Comunicato stampa

Il servire con gioia ha aperto le porte in Serbia

 

I missionari hanno servito come volontari alle 25° Olimpiadi Universitarie in qualità di traduttori, addetti alle statistiche, uscieri ed addetti alle pulizie dei campi da gioco. Hanno inoltre fornito servizi di benvenuto ed assistenza, hanno proveduto a sistemare dispensatori di acqua fredda e a montare tende.

 

I missionari spiccavano dagli altri volontari e ciò ha stimolato molte domande da parte dei visitatori sui motivi che li hanno spinti a lasciare le proprie case a loro spese. Gli spettatori provenienti da ogni parte del mondo, secondo l’Anziano Densley, si divertivano a praticare il loro inglese con i missionari ed erano sorpresi nello scoprire quanto fluentemente sapessero parlare il serbo.

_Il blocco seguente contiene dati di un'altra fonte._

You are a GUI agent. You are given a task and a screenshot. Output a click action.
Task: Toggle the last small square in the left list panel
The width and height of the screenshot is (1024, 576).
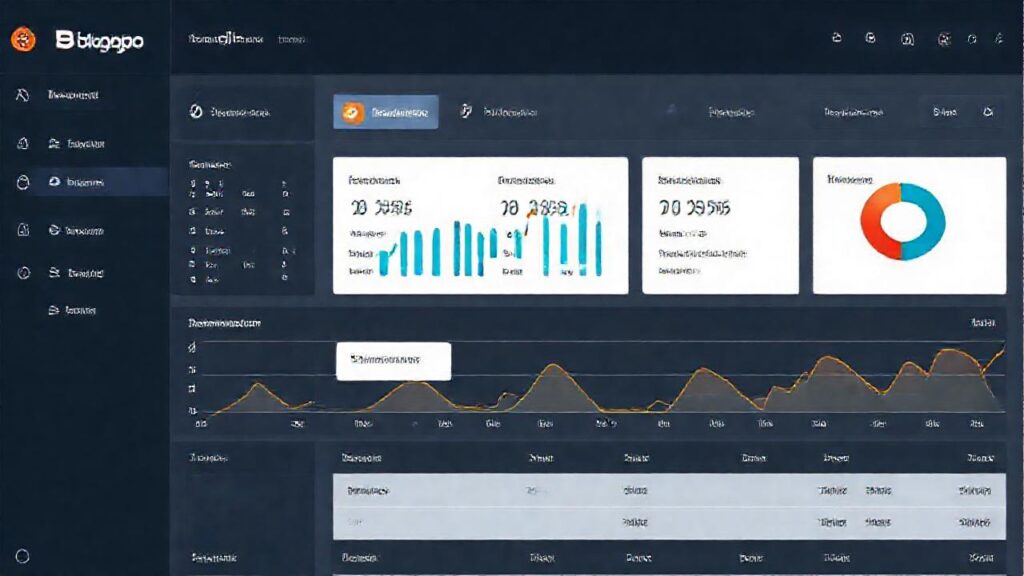(193, 279)
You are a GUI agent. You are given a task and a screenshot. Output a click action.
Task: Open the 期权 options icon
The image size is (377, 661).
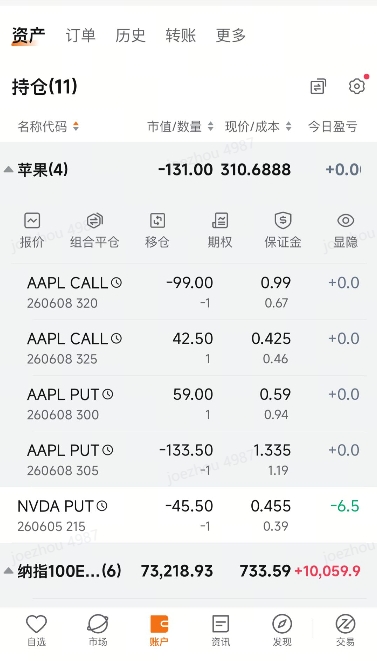click(x=220, y=220)
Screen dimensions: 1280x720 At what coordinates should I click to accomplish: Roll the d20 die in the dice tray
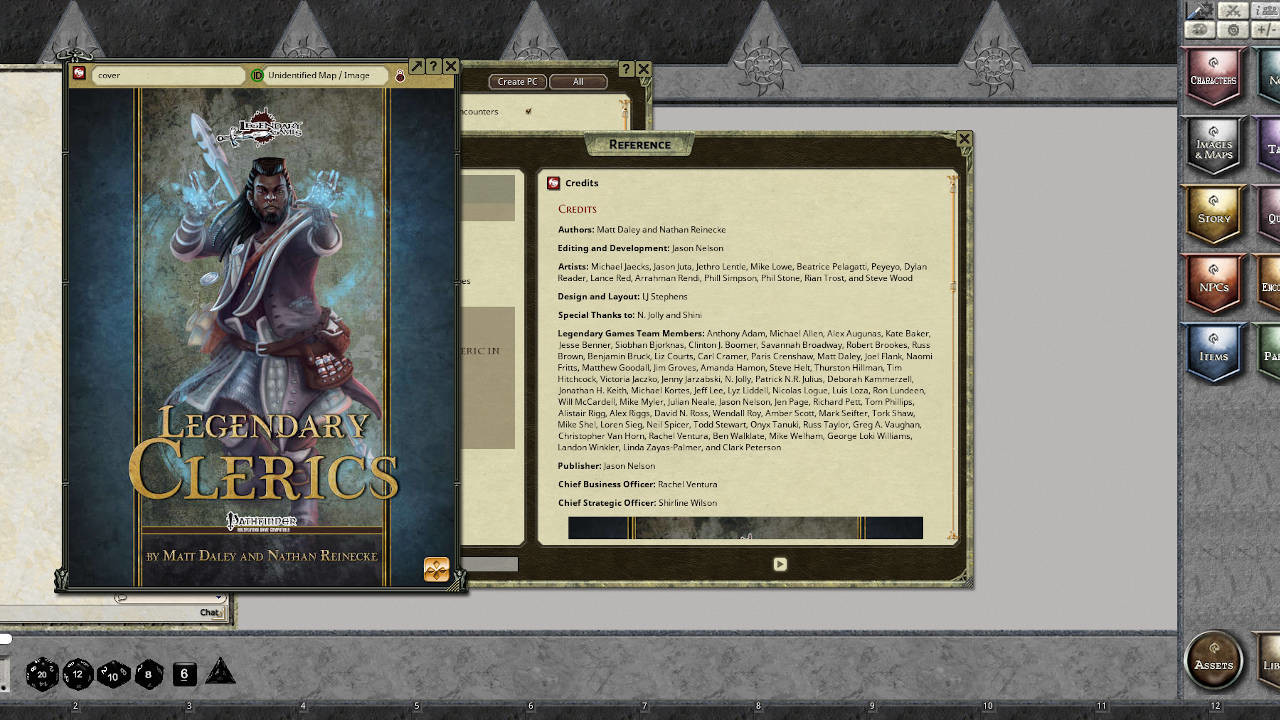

I missionari hanno dimostrato di essere capaci ed affidabili, catturando l’attenzione dei dirigenti  delle squadre Olimpiche, molti dei quali hanno imparato a conscerli per nome. Molti hanno fatto notare come i missionari mormoni fossero diversi dagli altri volontari. I commenti più comuni hanno riguardato i loro volti felici e sorridenti.

Una ragazza russa ha notato la targhetta missionaria con piacere. Tempo prima, infatti, era stata una exchange-student in Idaho ospitata da una famiglia di Santi degli Ultimi Giorni, nella quale il padre serviva come vescovo. Ogni domenica ha accompagnato i missionari in chiesa.

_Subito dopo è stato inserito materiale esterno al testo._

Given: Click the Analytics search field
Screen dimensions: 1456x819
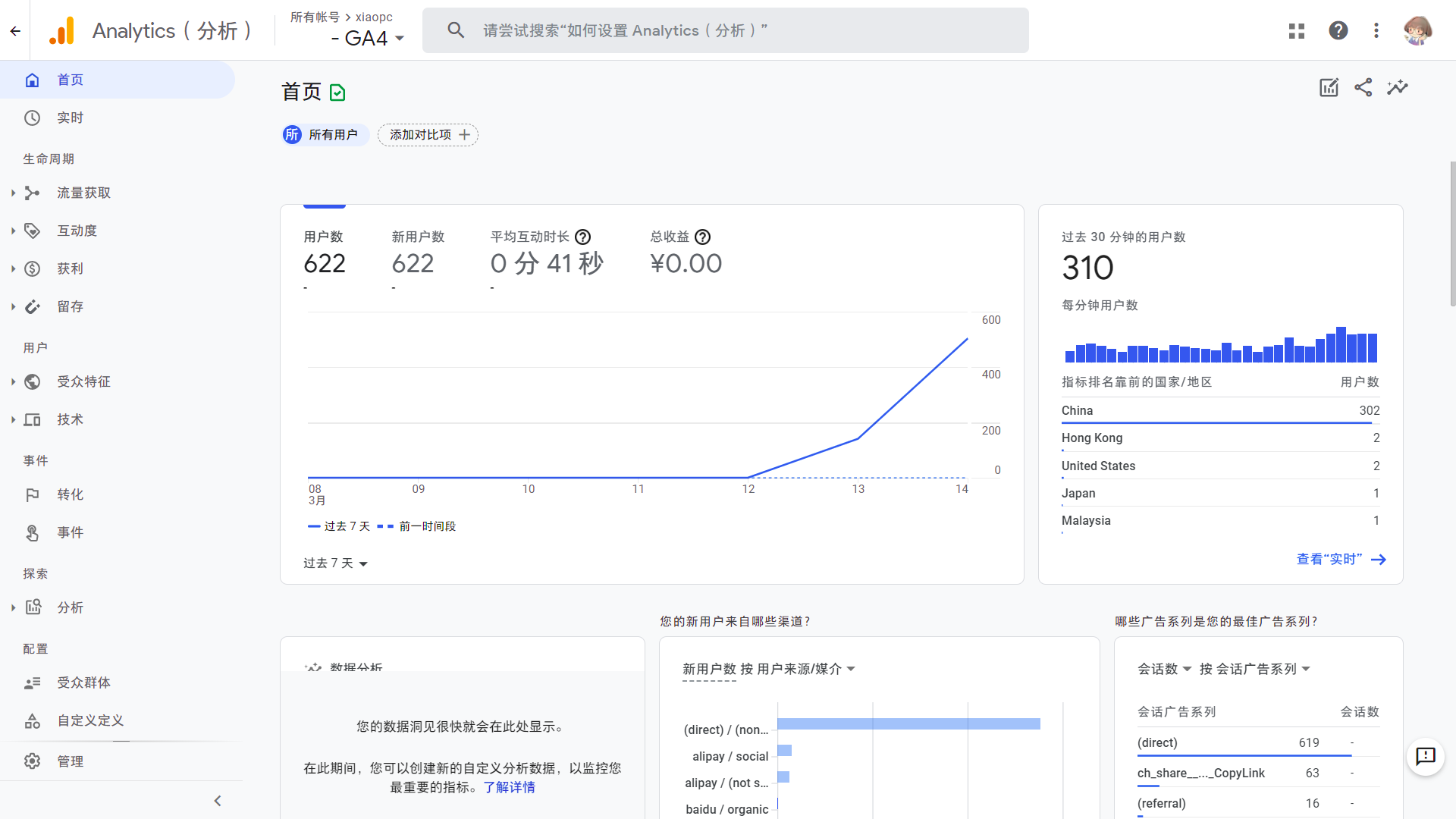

Sono state distribuite alcune copie del Libro di Mormon e una ragazza ha chiesto se poteva partecipare alle riunioni domenicali. I missionari in Serbia trovano difficoltà a condividere il vangelo per strada. Pochi si prendono il tempo per fermarsi ad ascoltare.

“Che bel cambiamento vedere le persone venirci a chiedere di ascoltare il messaggio del vangelo,” ha detto l’Anziano Densley.

Le Olimpiadi Universitarie del 2009 hanno offerto ai missionari molte opportunità per condividere e piantare i semi del vangelo nel cuore di persone da tutto il mondo, in modi diversi dal solito.